Both the Studio System and Production System include two key components: a printer that produces small objects out of metal powders, and a sintering furnace to densify the objects using thermal processes. The systems can print a variety of materials, including steels, copper, aluminum, and alloys such as Inconel. Powders also used in the metal injection molding market are housed in replaceable cartridges made by various metallurgy companies and Desktop Metal.
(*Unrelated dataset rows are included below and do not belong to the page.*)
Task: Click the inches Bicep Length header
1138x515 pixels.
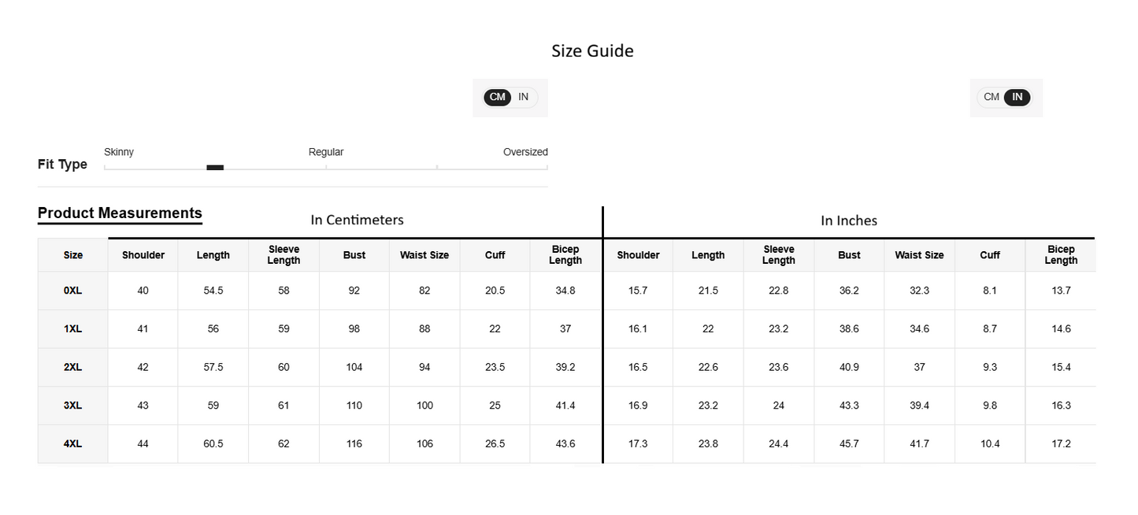Action: [x=1061, y=255]
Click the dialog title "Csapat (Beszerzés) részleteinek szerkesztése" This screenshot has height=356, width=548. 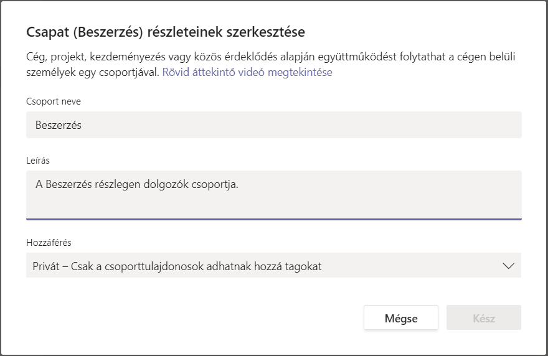click(x=165, y=32)
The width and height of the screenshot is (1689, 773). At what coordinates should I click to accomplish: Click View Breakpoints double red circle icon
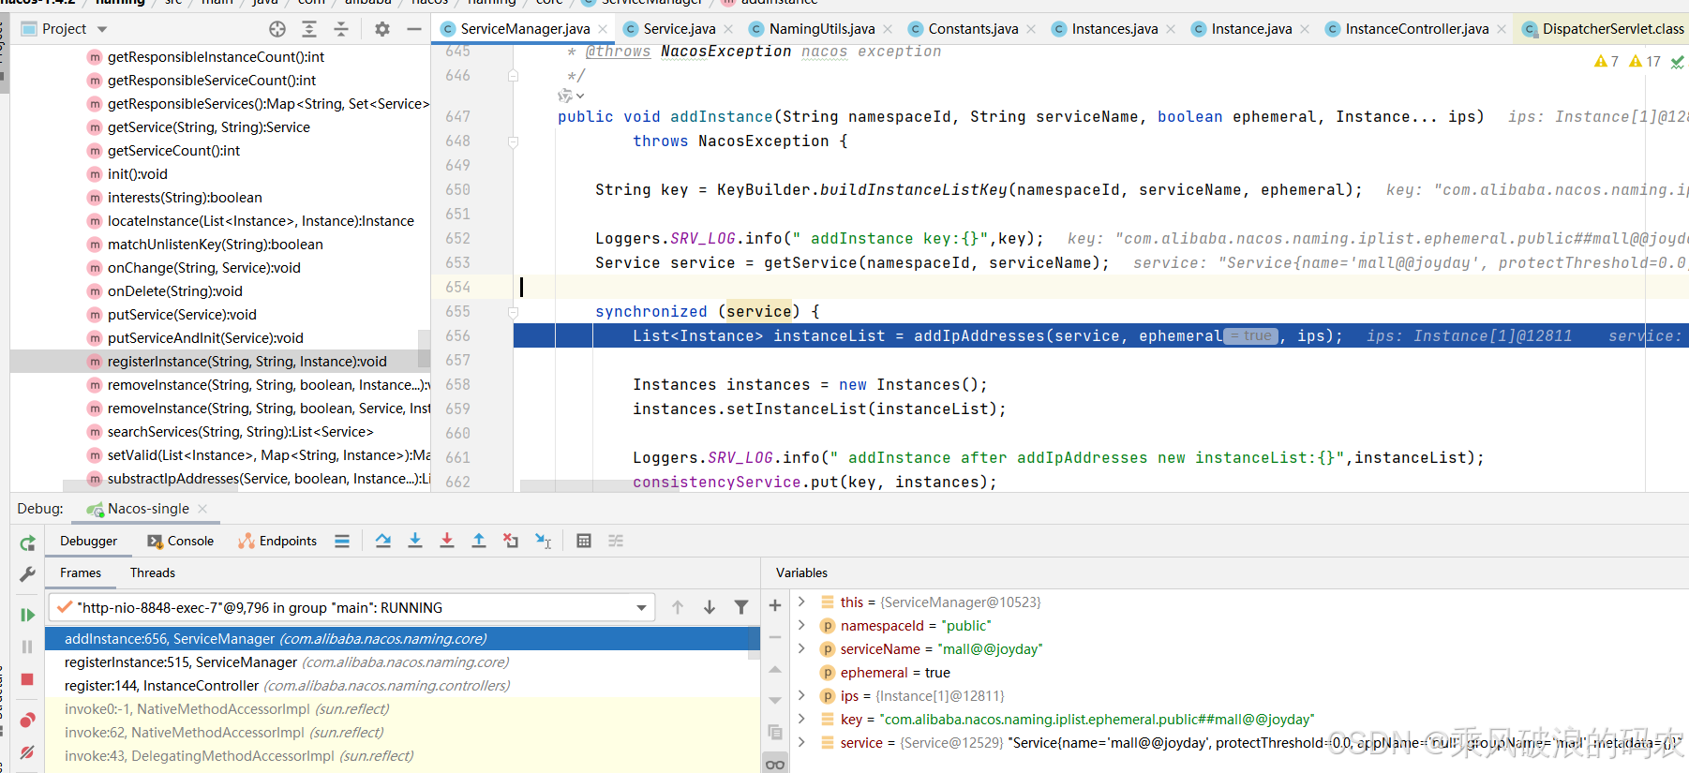click(x=27, y=720)
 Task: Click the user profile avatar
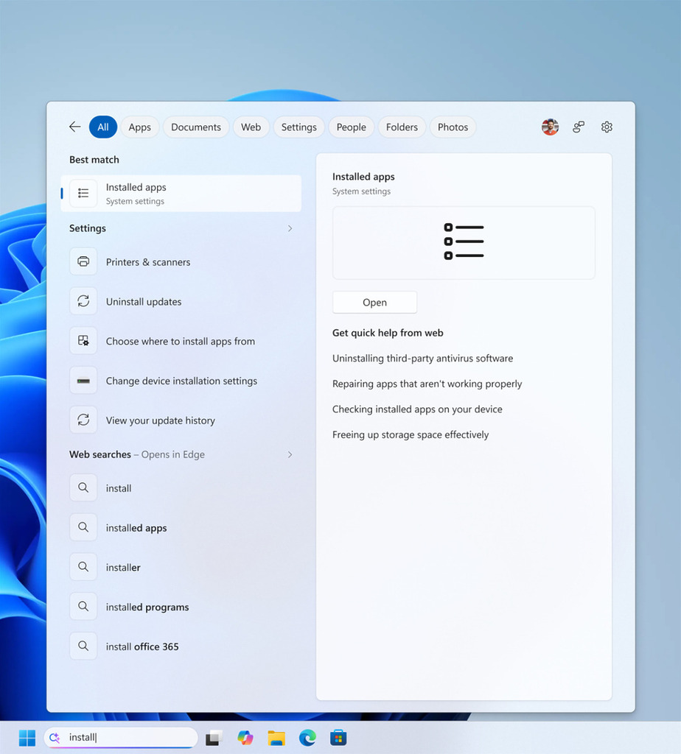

As the process doesn't utilize high power lasers, or hazardous materials, the Studio System can be housed inside office spaces with standard wall outlets.

The Studio System uses a proprietary technology called Bound Metal Deposition, similar to fused deposition modeling (FDM) where the printer "extrudes a mixture of metal powder and polymers to build up a shape, much as some plastic printers do." When the shape is complete, it is placed in a furnace which burns away the polymers and "compacts the metal particles by sintering them together at just below their melting point." At that temperature the metal is fused without melting and losing its shape. The sintering causes predictable shrinking, which the system's software compensates for by making items slightly larger during the printing step. Beyond the printer and furnace, the Studio System also includes a debinder to remove part of the polymer binder before sintering.

====Production System====
The Production System uses a printing method where droplets of a binding agent are "jetted" onto a metal powder in heated layers. The method is called Single Pass Jetting, used for quickly producing metal parts. According to the company, the system can process 8,200 cubic centimeters per hour, which is nearly 100 times faster than laser-based systems using powder bed fusion (PBF). It can produce dozens of parts simultaneously. The Production System was named by Popular Science as one of the top engineering innovations of 2017, in the magazine's annual Best of What's New issue.

===Live Parts software===
Desktop Metal developed Live Parts, claimed to be an AI software for users to automatically generate printable object designs. The program allows users to input specifications for an object, then creates a computer model which can be printed using any 3-D printing system.